Sorry, that didn't happen. The conspiracy theorists lapped it up like kittens under a cow udder. There isn't any theory too out there in the world of Alex Jones. Google search the "Family Guy" clip and you will find Twitter and message board posts saying things like "eerie" and "scary" and no words like "coincidence" and "ridiculous."

Then YouTube pulled the clip. That apparently confirmed everything.

They pulled the clip today and immediately the message boards on Infowars went crazy because everything is obviously connected and when people started to notice the evidence had to be eliminated, rather than removing a clip containing copyrighted material that some other source had edited.
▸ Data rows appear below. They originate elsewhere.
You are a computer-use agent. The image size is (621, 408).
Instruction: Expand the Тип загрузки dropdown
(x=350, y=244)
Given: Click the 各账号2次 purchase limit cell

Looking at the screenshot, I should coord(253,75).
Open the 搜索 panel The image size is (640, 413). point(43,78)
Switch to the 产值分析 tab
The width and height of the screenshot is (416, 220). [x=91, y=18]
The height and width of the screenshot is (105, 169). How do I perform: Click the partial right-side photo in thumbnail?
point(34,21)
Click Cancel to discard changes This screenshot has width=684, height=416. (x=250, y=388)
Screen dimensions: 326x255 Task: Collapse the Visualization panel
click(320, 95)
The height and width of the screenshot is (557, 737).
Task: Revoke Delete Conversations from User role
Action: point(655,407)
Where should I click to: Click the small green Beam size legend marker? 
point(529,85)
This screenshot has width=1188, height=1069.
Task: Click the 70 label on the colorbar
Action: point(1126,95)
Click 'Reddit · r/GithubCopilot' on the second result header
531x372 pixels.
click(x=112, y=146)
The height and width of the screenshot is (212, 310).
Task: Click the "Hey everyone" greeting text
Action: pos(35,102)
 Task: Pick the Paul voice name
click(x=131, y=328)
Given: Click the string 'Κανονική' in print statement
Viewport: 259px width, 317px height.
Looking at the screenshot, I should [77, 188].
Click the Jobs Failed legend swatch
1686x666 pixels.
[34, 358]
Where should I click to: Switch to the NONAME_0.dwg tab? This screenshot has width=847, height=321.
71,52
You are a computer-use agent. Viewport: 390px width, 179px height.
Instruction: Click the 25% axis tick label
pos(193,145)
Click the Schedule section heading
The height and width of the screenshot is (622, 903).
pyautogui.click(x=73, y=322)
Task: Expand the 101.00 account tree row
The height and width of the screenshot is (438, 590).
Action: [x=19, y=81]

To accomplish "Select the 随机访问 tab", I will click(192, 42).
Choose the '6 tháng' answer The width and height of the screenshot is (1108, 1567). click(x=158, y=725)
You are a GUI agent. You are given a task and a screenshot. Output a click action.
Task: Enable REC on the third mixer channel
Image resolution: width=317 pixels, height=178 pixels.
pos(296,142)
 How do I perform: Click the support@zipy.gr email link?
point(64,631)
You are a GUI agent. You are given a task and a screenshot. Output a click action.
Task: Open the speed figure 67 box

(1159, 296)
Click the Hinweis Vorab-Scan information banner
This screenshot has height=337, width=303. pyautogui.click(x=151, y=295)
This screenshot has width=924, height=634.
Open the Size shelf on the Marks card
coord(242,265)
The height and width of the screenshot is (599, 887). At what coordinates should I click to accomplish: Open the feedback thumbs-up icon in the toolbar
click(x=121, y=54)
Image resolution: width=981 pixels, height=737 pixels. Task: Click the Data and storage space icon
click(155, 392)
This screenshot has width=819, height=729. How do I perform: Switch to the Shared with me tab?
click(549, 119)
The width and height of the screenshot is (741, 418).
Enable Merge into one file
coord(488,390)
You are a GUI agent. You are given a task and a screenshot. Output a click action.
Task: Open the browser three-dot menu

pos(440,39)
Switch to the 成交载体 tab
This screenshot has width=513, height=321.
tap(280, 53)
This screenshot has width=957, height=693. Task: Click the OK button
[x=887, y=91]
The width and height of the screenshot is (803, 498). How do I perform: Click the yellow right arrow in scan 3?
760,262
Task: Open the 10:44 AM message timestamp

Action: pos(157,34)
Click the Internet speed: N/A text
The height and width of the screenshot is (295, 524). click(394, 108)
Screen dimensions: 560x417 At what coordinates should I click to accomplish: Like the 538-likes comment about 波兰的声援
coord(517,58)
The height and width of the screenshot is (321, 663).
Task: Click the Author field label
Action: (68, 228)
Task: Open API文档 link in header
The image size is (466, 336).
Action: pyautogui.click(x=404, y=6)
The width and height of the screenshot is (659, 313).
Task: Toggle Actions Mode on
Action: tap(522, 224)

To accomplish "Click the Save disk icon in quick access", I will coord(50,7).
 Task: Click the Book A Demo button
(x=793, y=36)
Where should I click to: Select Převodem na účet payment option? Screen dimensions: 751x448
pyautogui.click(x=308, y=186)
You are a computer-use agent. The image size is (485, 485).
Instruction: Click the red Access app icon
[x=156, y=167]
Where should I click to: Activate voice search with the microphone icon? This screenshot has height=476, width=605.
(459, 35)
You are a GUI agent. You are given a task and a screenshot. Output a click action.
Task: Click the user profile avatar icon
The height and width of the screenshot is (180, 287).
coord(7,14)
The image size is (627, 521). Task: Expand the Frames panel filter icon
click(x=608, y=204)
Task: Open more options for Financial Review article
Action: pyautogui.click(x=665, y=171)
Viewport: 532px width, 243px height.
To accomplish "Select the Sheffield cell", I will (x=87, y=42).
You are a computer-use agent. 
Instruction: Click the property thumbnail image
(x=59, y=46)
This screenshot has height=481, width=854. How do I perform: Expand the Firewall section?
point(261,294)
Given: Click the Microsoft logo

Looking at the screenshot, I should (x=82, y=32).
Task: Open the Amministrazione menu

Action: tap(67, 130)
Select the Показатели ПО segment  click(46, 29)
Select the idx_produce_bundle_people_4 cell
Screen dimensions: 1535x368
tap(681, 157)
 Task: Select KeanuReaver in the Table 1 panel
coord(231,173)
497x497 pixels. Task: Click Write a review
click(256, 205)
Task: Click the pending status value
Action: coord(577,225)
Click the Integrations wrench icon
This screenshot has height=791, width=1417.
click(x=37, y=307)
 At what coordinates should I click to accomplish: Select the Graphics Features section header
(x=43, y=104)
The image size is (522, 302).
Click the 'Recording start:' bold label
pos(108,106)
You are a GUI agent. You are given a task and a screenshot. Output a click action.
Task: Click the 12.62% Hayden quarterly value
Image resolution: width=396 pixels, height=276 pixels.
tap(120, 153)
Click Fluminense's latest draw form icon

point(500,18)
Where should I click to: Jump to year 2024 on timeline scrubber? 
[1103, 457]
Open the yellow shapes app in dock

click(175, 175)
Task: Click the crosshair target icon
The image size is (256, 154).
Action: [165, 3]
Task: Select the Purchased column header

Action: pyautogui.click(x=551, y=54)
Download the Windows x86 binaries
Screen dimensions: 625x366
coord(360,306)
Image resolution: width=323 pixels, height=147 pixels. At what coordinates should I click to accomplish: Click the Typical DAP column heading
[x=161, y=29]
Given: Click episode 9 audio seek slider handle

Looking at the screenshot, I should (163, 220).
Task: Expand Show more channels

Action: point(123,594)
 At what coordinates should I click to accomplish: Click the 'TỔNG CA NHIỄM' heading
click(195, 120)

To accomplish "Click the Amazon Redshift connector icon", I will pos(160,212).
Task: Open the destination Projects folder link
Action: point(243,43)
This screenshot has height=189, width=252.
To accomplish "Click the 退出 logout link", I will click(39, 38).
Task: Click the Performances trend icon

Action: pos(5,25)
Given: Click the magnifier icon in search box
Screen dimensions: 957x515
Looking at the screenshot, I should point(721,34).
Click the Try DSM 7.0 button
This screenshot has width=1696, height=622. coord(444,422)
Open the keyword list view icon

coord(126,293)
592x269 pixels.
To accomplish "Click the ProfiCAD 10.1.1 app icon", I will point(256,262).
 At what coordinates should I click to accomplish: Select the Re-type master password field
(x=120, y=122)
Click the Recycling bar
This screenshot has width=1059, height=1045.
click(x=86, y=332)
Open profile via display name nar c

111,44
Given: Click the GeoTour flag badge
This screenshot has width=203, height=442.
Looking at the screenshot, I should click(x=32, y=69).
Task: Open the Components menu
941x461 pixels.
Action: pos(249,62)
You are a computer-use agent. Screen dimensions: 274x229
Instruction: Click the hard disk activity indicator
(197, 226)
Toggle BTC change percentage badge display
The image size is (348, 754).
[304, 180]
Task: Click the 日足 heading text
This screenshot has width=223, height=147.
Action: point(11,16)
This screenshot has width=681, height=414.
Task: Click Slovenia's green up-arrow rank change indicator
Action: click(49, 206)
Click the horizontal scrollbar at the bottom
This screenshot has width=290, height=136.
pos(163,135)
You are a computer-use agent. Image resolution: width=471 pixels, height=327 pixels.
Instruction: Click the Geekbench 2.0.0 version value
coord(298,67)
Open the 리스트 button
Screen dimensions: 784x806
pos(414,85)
These people have no decency. While people in Boston stand with candles resting on stomachs and the country sings Sweet Caroline with salty cheeks, these people turn their tragedy into their past time. It's understandable that life is boring and it would be amazing if you, in a series of Google searches, managed to uncover the secrets of the vast world around you. We all want to be intrepid, but through your actions you look insipid.

Understand that acts such as these are random, rare and mean. Just because the US government participated in the Gulf of Tonkin doesn't mean that they engage in that policy constantly. By spreading your skepticism thin, you ignore actual injustices in the world which are happening right outside your door. Turn any of that ire into empathy and you can make an actual difference in the lives of people around you.

Of course, that wouldn't sell enough books to keep Alex Jones relevant so never mind.